NetScreen-Security Manager is an enterprise-level management application that configures multiple devices over a LAN or WAN environment. The Security Manager User Interface (UI) enables administrators to configure many devices from central locations.
NetScreen-Security Manager uses two components to allow remote communication with security devices.
The Management System, a set of services that reside on an external device server. These services process, track, and store device management information exchanged between the device and the Security Manager UI.
The Agent, a service that resides on each managed NetScreen device. The Agent receives configuration parameters from the external Management System and pushes it to ScreenOS. The Agent also monitors the device and transmits reports back to the Management System.
Information is currently available in the Concepts & Examples ScreenOS Reference Guide and the ScreenOS CLI Reference Guide.
There are two methods by which a security device can establish a connection with NetScreen-Security Manager. The device configuration method determines how it connects to the NetScreen-Security Manager server.
If the interface has a static IP address that the NetScreen-Security Manager administrator knows, then the administrator can configure the server so that it can contact that address and prompt the NetScreen device to initiate a connection with NetScreen-Security Manager. In this case, the local administrator does not need to configure any of the NetScreen-Security Manager settings on the security device.
If the interface has a dynamically assigned IP address, then the local administrator must enter NetScreen-Security Manager settings on the NetScreen device so that it can initiate connection to the NetScreen-Security Manager server.

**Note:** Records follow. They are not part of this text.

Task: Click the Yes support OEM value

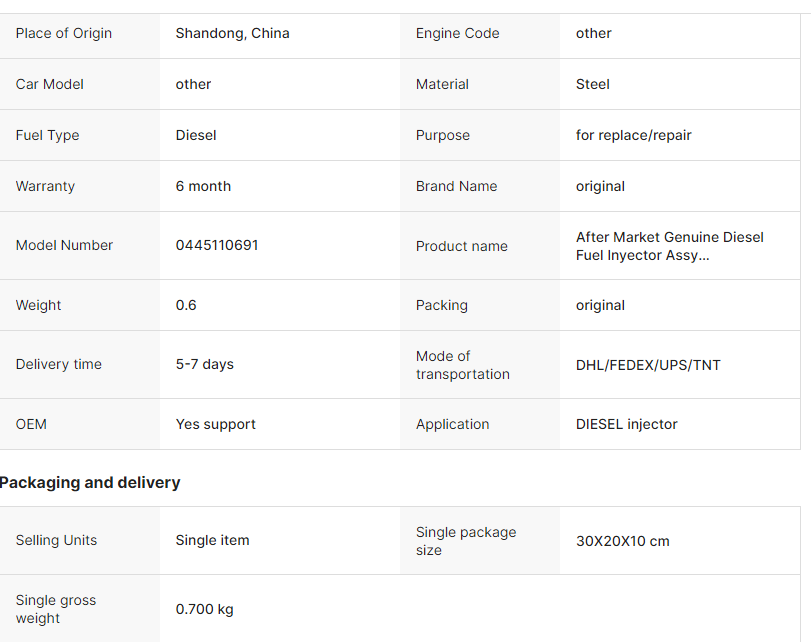Action: tap(216, 424)
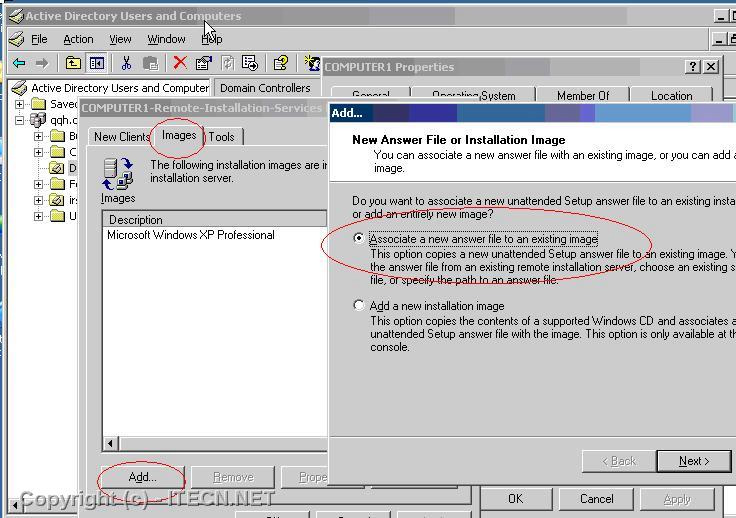Click the Up one level folder icon
736x518 pixels.
click(x=73, y=63)
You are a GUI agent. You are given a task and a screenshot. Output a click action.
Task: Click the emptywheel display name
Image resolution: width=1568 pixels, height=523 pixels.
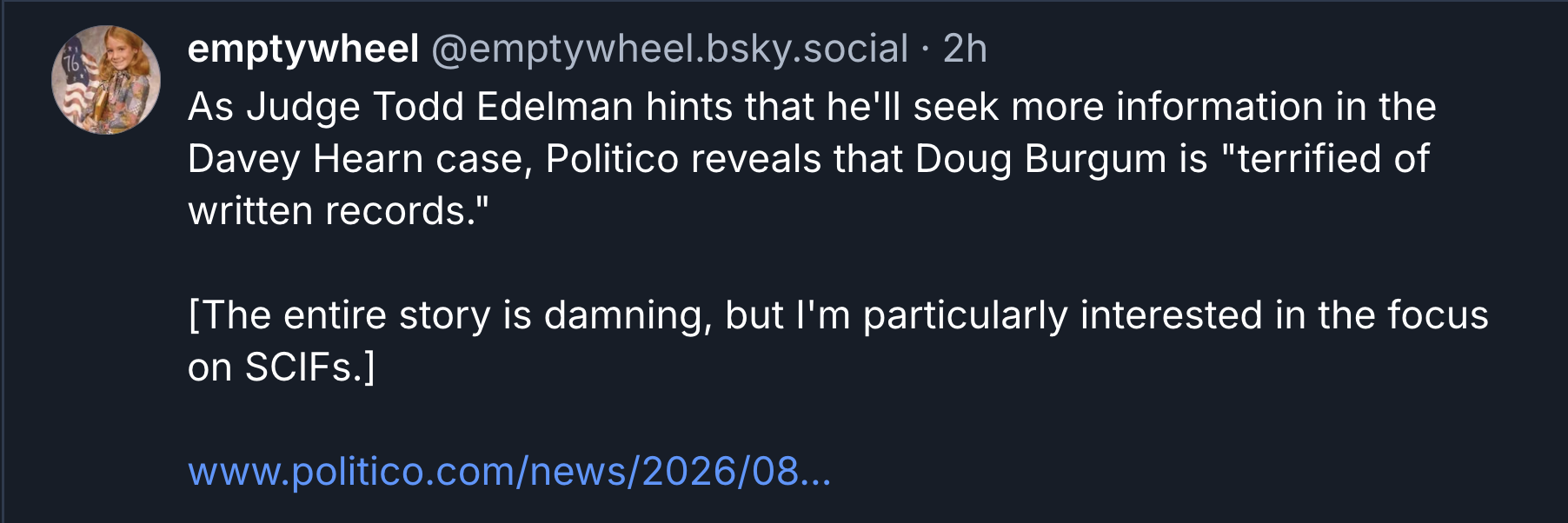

Enable Communication with Device Server: Permits the device to communicate with the device server. Disabling this setting prevents the device from receiving management from the device server and prevents transmission of reports to the server.
Connection Status: Indicates if the device ever connected with a device server.
Device Server Settings: The parameters the device uses to connect with the device server.
Primary IP Address/Name: The IP address (or object name) of the primary device server. The Port value specifies the primary management server port. The Source Interface value specifies which device interface connects to the device server.
Secondary IP Address/Names: The IP address (or object name) of any secondary device servers. The Port value specifies a management server port. The Source Interface value specifies which device interface connects to the device server.
Report Settings: Enable or disable transmission of generated event messages to the device server.
Attack Statistics: Enables transmission of messages containing attack statistics.
Policy Statistics: Enables transmission of messages containing policy statistics.
Attack Alarms: Enables transmission of attack alarms such as syn-flag or syn-flood.
Traffic Alarms: Enables transmission of alarms generated while the device monitors and records the traffic permitted by policies.
Configuration Logs: Enables transmission of log messages for events triggered by changes in device configuration.
Traffic Logs: Enables transmission of log messages generated while the device monitors and records the traffic permitted by policies.
Protocol Distribution: Enables transmission of generated protocol distribution parameters.
Flow Statistics: Enables transmission of messages containing traffic flow statistics.
Ethernet Statistics: Enables transmission of messages containing ethernet statistics.
Deep Inspection Alarms: Enables transmission of attack alarms generated during Deep Inspection.
Event Alarms: Enables transmission of alarms other than attack, Deep Inspection, or traffic alarms.
Information Logs: Enables transmission of low-level notification log messages about non-severe changes that occur on the device, as when an authentication procedure fails.
Self Logs: Enables transmission of log messages concerning dropped packets (such as those denied by a policy) and traffic that terminates at the NetScreen device (such as administrative traffic). The self log displays the date, time, source address/port, destination address/port, duration, and service for each dropped packet or session terminating at the NetScreen device.